Incendios forestales afectan el Gran Cañón y dañan un histórico lodge en el North Rim
El Gran Cañón, ubicado en el noroeste de Arizona y reconocido por sus impresionantes paredes rocosas de colores rojo, naranja y púrpura, recibió cerca de cinco millones de visitantes el año pasado. Sin embargo, en 2023 una serie de incendios forestales ha impactado de manera significativa la zona norte del parque, conocida como North Rim, que suele ofrecer un ambiente más tranquilo para los turistas.

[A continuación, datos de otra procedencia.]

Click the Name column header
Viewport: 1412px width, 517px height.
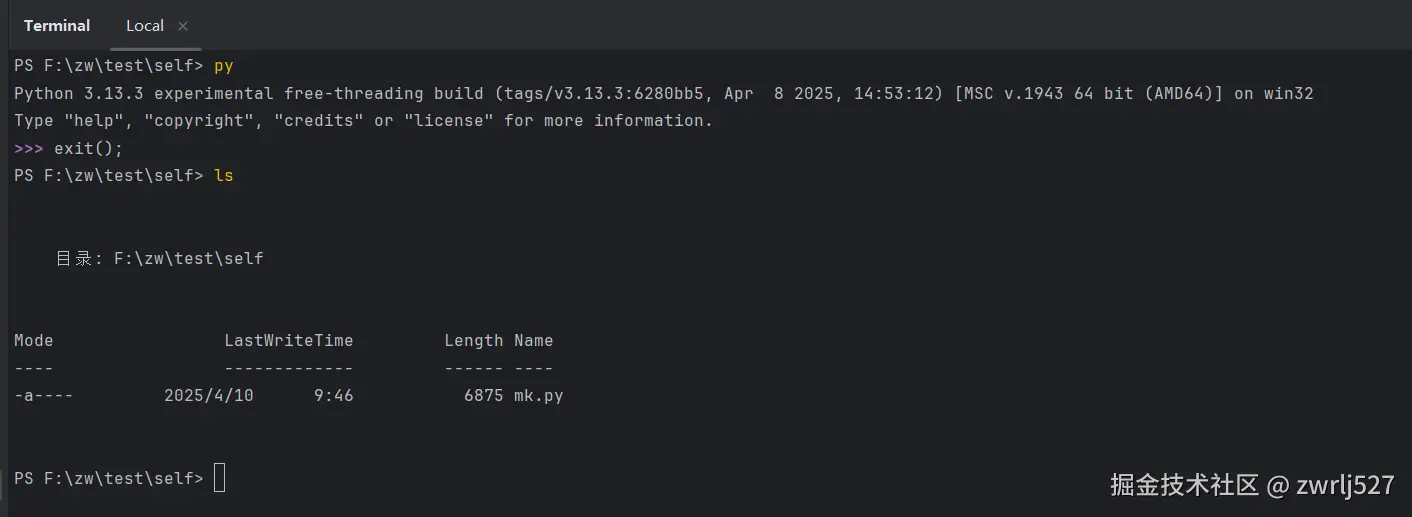(x=533, y=340)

El North Rim, que representa aproximadamente el 10% del total de visitantes del parque y está abierto solo entre mayo y octubre debido a las condiciones climáticas, ha cerrado anticipadamente su temporada tras la destrucción de un lodge histórico y varias cabañas. Mientras tanto, el South Rim permanece abierto durante todo el año y es la zona más concurrida, con una historia ligada al desarrollo turístico desde la llegada del primer tren a vapor en 1901.
El Gran Cañón se extiende por cerca de 1.900 millas cuadradas (5.000 kilómetros cuadrados), con el río Colorado atravesándolo durante unos 278 millas (447 kilómetros). Su formación geológica es producto del levantamiento tectónico seguido por la erosión fluvial iniciada hace aproximadamente 5 a 6 millones de años. Además de su valor natural, la región tiene una profunda importancia cultural e histórica para once tribus indígenas, incluyendo a los Hopi y Diné (Navajo), cuyos ancestros habitaron el área desde hace más de 12.000 años.
La historia europea del Gran Cañón comenzó en 1540 con la expedición española liderada por Francisco Vázquez de Coronado, aunque la región permaneció mayormente inexplorada por los europeos durante siglos debido a su difícil acceso. Fue en el siglo XIX cuando exploradores como John Wesley Powell comenzaron a mapear y describir sus características geológicas y paisajísticas.